__PROBLEM STATEMENT__. Return each line of the material verbatim.

__SUPPLIED RECORDS__.

'''

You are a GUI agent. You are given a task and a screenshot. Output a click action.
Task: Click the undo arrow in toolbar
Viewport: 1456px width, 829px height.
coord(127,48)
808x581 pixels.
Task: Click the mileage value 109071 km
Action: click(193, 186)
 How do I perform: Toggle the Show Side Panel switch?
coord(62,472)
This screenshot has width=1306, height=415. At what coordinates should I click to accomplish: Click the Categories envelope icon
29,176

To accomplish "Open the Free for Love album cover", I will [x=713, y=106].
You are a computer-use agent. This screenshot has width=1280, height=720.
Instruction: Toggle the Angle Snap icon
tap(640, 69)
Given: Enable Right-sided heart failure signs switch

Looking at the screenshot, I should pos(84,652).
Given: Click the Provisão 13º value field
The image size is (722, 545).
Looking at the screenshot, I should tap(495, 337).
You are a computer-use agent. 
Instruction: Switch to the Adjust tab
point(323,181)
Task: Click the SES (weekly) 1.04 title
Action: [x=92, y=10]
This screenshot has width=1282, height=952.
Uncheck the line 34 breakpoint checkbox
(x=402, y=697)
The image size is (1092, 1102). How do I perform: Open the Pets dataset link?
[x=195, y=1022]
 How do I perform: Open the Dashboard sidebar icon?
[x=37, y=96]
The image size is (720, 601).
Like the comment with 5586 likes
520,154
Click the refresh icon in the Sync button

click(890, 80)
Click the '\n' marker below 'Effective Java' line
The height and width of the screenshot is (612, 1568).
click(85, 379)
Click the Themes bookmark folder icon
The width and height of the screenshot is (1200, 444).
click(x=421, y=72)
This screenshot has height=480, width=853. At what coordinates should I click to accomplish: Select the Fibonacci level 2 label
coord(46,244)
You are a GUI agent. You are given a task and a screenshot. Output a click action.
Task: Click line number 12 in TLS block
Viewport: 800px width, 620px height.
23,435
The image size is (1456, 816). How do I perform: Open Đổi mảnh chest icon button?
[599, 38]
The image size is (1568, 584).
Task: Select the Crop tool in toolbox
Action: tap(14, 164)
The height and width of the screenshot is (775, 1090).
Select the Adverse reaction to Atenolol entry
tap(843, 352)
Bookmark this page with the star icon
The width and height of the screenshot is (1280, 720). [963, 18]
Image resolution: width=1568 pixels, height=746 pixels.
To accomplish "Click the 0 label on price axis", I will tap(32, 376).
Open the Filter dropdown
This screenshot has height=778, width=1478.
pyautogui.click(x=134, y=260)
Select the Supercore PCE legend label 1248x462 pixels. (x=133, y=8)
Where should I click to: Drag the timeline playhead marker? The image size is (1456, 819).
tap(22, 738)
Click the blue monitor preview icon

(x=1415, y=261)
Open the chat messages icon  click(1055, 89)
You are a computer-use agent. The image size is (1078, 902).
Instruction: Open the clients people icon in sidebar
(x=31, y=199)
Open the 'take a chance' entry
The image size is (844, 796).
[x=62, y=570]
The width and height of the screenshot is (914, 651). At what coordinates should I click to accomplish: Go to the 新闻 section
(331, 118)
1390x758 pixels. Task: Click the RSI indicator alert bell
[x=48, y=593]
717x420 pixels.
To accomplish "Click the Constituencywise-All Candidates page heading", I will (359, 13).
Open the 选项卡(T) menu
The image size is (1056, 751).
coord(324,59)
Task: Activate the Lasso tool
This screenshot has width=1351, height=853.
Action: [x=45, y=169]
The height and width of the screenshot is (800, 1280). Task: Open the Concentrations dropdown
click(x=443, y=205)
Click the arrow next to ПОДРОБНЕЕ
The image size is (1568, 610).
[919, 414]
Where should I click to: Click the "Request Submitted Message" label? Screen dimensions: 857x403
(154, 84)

'''

__TASK ANSWER__.
You are a GUI agent. You are given a task and a screenshot. Output a click action.
Task: Click the undo arrow in toolbar
Viewport: 1456px width, 829px height.
coord(127,48)
808x581 pixels.
Task: Click the mileage value 109071 km
Action: click(193, 186)
 How do I perform: Toggle the Show Side Panel switch?
coord(62,472)
This screenshot has width=1306, height=415. At what coordinates should I click to accomplish: Click the Categories envelope icon
29,176

To accomplish "Open the Free for Love album cover", I will [x=713, y=106].
You are a computer-use agent. This screenshot has width=1280, height=720.
Instruction: Toggle the Angle Snap icon
tap(640, 69)
Given: Enable Right-sided heart failure signs switch

Looking at the screenshot, I should pos(84,652).
Given: Click the Provisão 13º value field
The image size is (722, 545).
Looking at the screenshot, I should tap(495, 337).
You are a computer-use agent. 
Instruction: Switch to the Adjust tab
point(323,181)
Task: Click the SES (weekly) 1.04 title
Action: [x=92, y=10]
This screenshot has width=1282, height=952.
Uncheck the line 34 breakpoint checkbox
(x=402, y=697)
The image size is (1092, 1102). How do I perform: Open the Pets dataset link?
[x=195, y=1022]
 How do I perform: Open the Dashboard sidebar icon?
[x=37, y=96]
The image size is (720, 601).
Like the comment with 5586 likes
520,154
Click the refresh icon in the Sync button

click(890, 80)
Click the '\n' marker below 'Effective Java' line
The height and width of the screenshot is (612, 1568).
click(85, 379)
Click the Themes bookmark folder icon
The width and height of the screenshot is (1200, 444).
click(x=421, y=72)
This screenshot has height=480, width=853. At what coordinates should I click to accomplish: Select the Fibonacci level 2 label
coord(46,244)
You are a GUI agent. You are given a task and a screenshot. Output a click action.
Task: Click line number 12 in TLS block
Viewport: 800px width, 620px height.
23,435
The image size is (1456, 816). How do I perform: Open Đổi mảnh chest icon button?
[599, 38]
The image size is (1568, 584).
Task: Select the Crop tool in toolbox
Action: tap(14, 164)
The height and width of the screenshot is (775, 1090).
Select the Adverse reaction to Atenolol entry
tap(843, 352)
Bookmark this page with the star icon
The width and height of the screenshot is (1280, 720). [963, 18]
Image resolution: width=1568 pixels, height=746 pixels.
To accomplish "Click the 0 label on price axis", I will tap(32, 376).
Open the Filter dropdown
This screenshot has height=778, width=1478.
pyautogui.click(x=134, y=260)
Select the Supercore PCE legend label 1248x462 pixels. (x=133, y=8)
Where should I click to: Drag the timeline playhead marker? The image size is (1456, 819).
tap(22, 738)
Click the blue monitor preview icon

(x=1415, y=261)
Open the chat messages icon  click(1055, 89)
You are a computer-use agent. The image size is (1078, 902).
Instruction: Open the clients people icon in sidebar
(x=31, y=199)
Open the 'take a chance' entry
The image size is (844, 796).
[x=62, y=570]
The width and height of the screenshot is (914, 651). At what coordinates should I click to accomplish: Go to the 新闻 section
(331, 118)
1390x758 pixels. Task: Click the RSI indicator alert bell
[x=48, y=593]
717x420 pixels.
To accomplish "Click the Constituencywise-All Candidates page heading", I will (359, 13).
Open the 选项卡(T) menu
The image size is (1056, 751).
coord(324,59)
Task: Activate the Lasso tool
This screenshot has width=1351, height=853.
Action: [x=45, y=169]
The height and width of the screenshot is (800, 1280). Task: Open the Concentrations dropdown
click(x=443, y=205)
Click the arrow next to ПОДРОБНЕЕ
The image size is (1568, 610).
[919, 414]
Where should I click to: Click the "Request Submitted Message" label? Screen dimensions: 857x403
(154, 84)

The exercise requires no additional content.